Can you say what happens if the superintelligence is successfully optimizing for maximizing the subjective feeling of happiness in humans?
Can you say why we can’t do even that?
Would your main point be that if successful, this leads to wireheading? And/or that we don't know how to align a superintelligence to such a value anyway?
Yep, pretty much! (As an example of the motion you would want to be able to make in more general/less obvious settings.)
I think I’m pretty good at convincing people about AI dangers. This post talks about the basics of speaking convincingly about AI dangers to people.
In 2022, at a CFAR workshop, I was introduced to circling.
It is multi-player meditation. People sit in a circle and have a conversation, but the content of the conversation is mostly focused on the meta: what someone says or expresses causes in you, how you relate to other people, and what’s going on in the circle as a group.
It is sometimes a great experience; but more importantly, it allows you to (1) pay attention to what’s going on in other people and to your models of them and (2) explicitize your hypotheses, ask people what’s actually going on, and be surprised by how you’re very wrong about other people! This is awesome, and quickly updates you to learn to be very attentive to other people and to see them, in a far less wrong way.
(Related: Circling as Cousin to Rationality.)
I think step 1 of talking well about AI dangers to people is to learn to try to see them, to notice where they’re coming from, their world model, what their experience is like, what generates their questions and arguments.
(Circling is a great way to get much better at this if you go in with the intention of paying attention to what’s going on in other people and how they relate to others and to what’s going on in the moment, explicitly turning intuitive ideas and hunches about that into predictions, and learning which ones are wrong.)
This will make it much more intuitive to you what arguments you can make that will move the person from where they are to seeing what the world is currently like.
Don’t do corporate-speak and don’t hedge.

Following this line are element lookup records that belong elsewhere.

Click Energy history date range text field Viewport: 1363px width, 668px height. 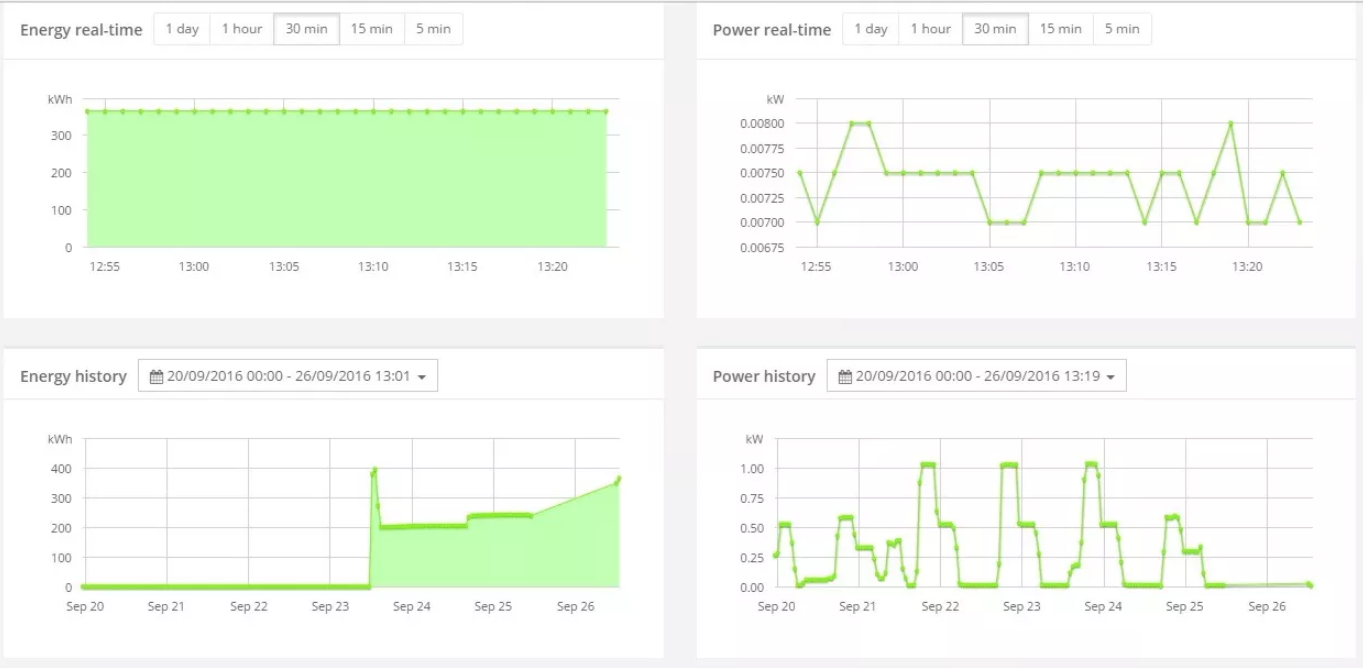click(x=288, y=377)
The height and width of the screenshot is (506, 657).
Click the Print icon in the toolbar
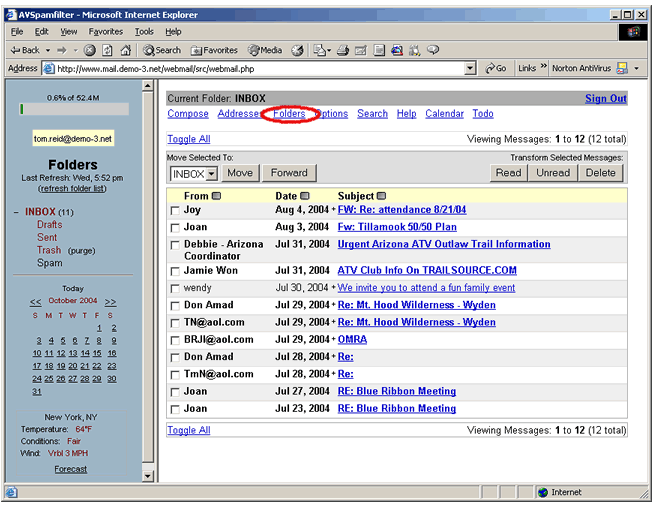coord(343,50)
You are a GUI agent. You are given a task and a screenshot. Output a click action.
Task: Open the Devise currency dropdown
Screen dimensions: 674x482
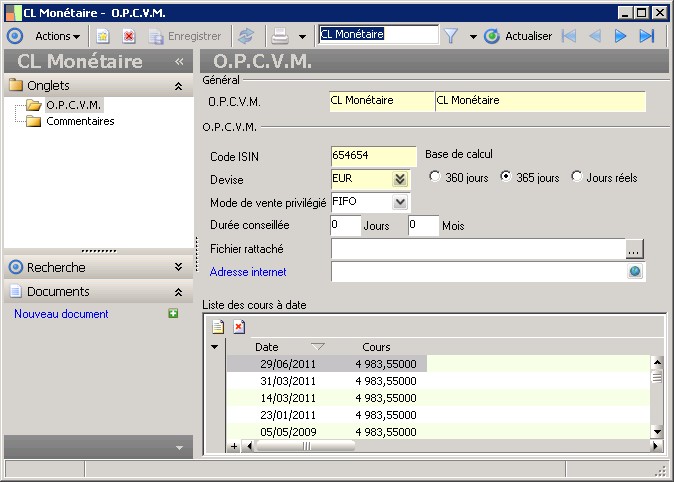[x=400, y=179]

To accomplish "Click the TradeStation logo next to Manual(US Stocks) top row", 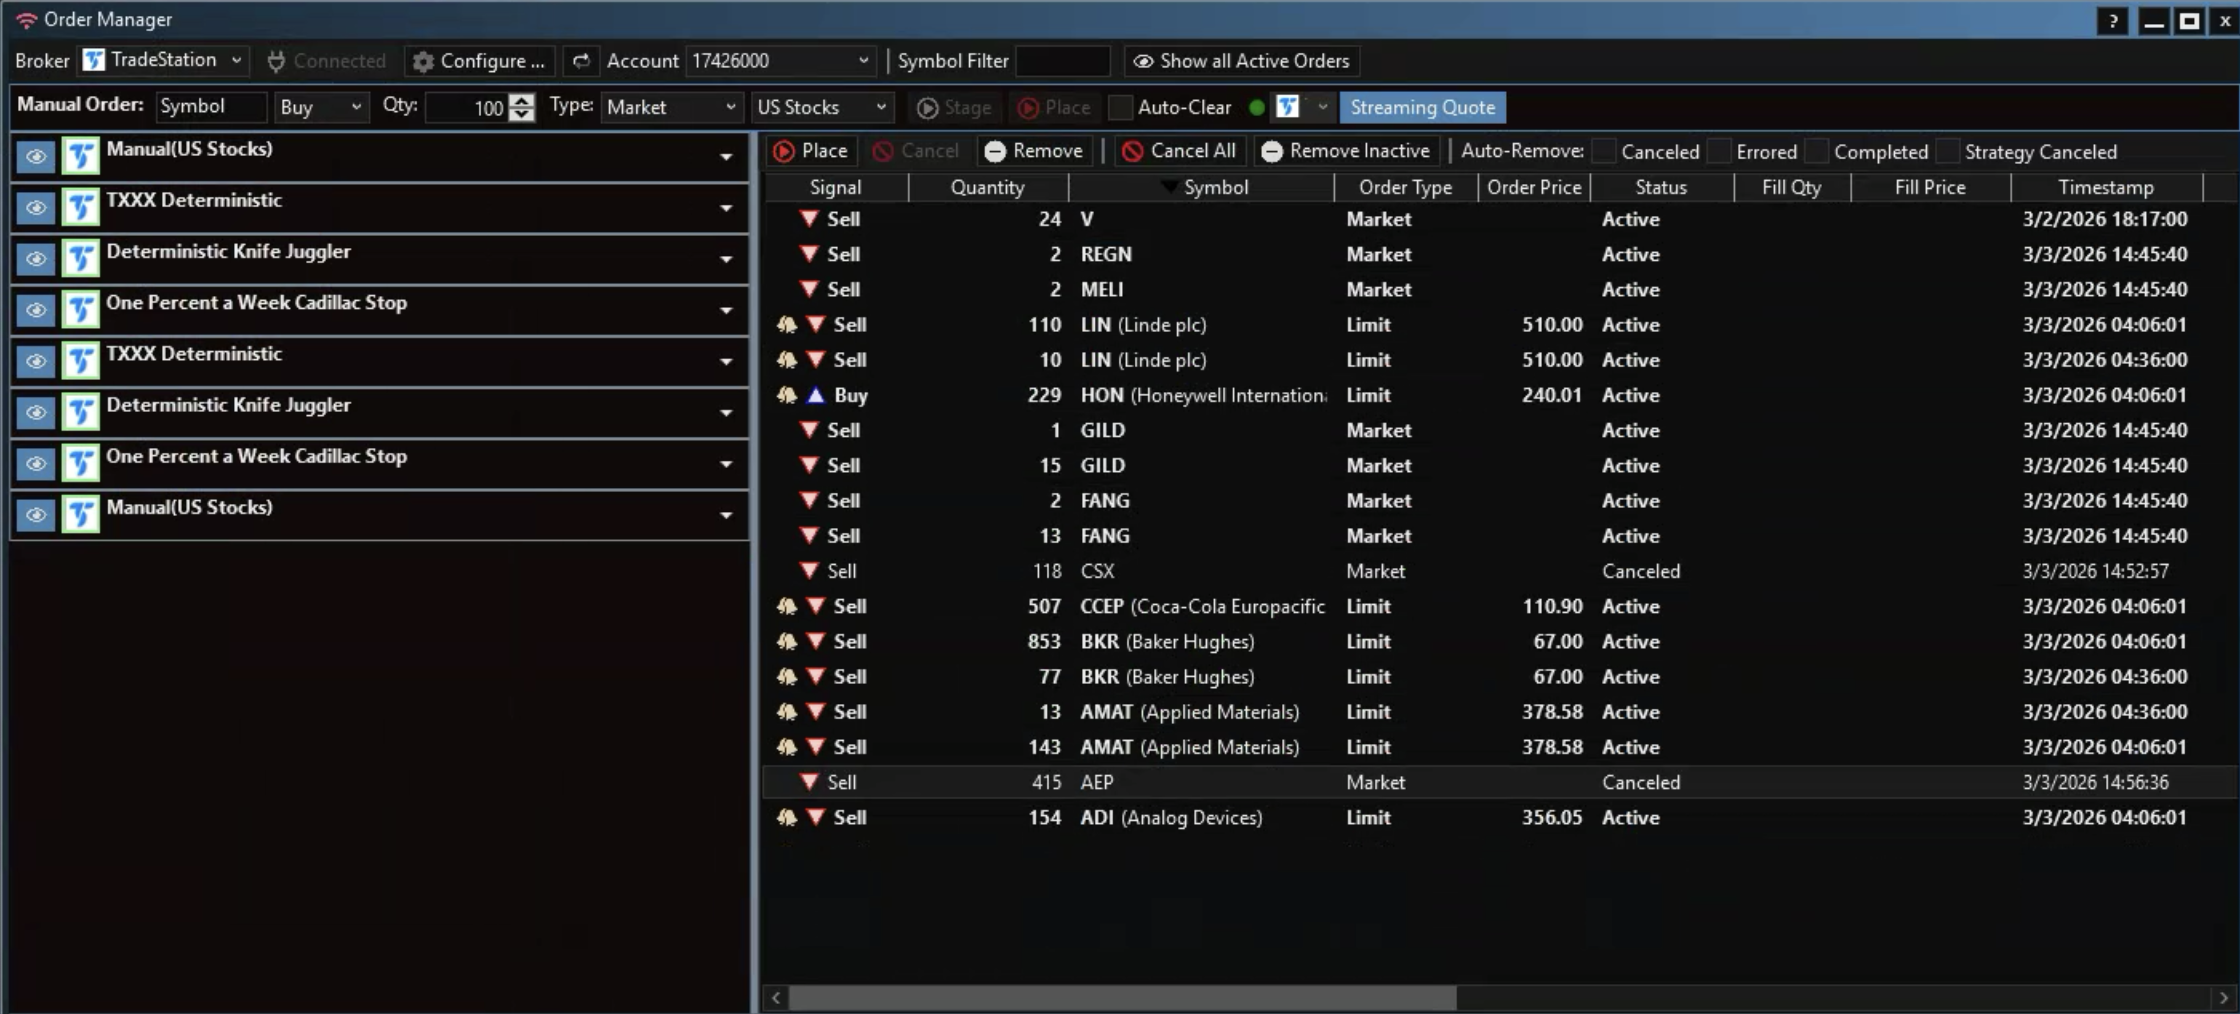I will coord(81,156).
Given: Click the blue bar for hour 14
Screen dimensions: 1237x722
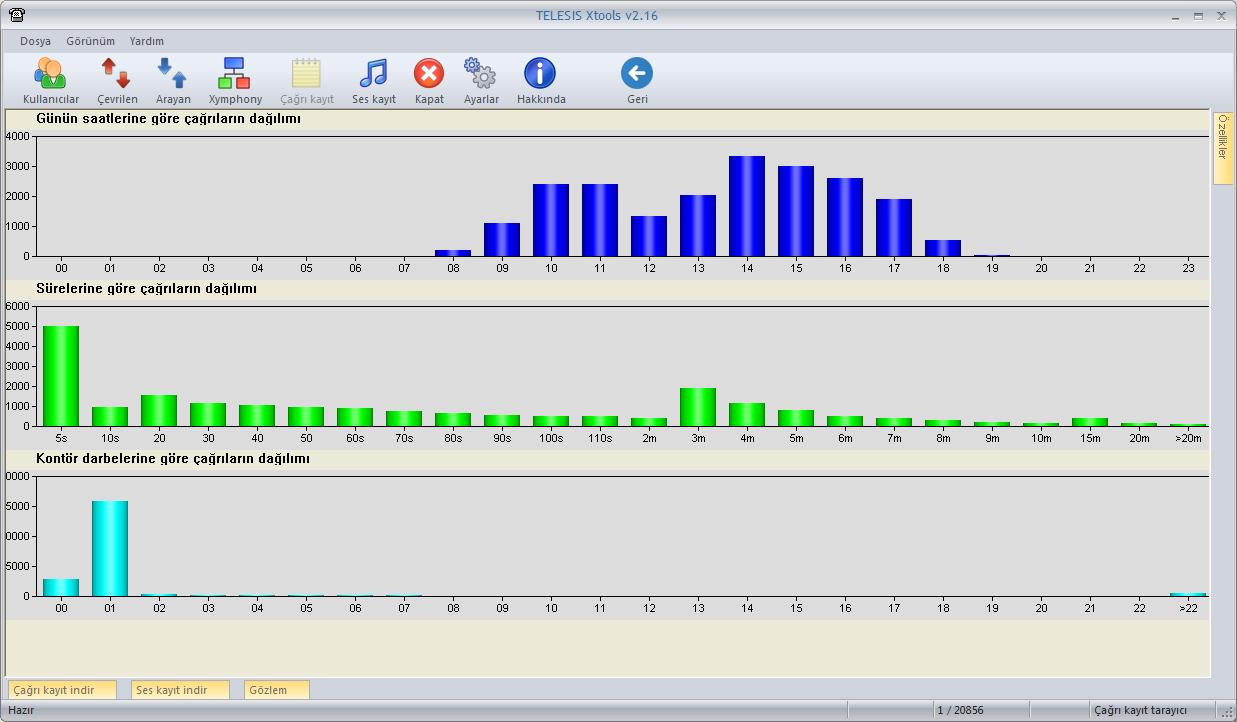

Always be honest about why you believe in it. Don’t understand ML and defer to experts and think it’s insane that the world is racing to superintelligence while Geoffrey Hinton regrets his life’s work and thinks the chance of everyone dying is >50%? Don’t shy away from that.
Use valid arguments. Use real facts. If you’re not sure of something, be honest you’re unsure.
The goal is to get everyone closer to the actual state of the world. Dishonesty will both end up backfiring in real life and won’t work as well as the truth. The truth has detail and foundation, and truthful arguments ring differently.
When you really, really want to immediately blurt out something that came to your mind as a perfect response, stop yourself to ask: is it actually true and valid?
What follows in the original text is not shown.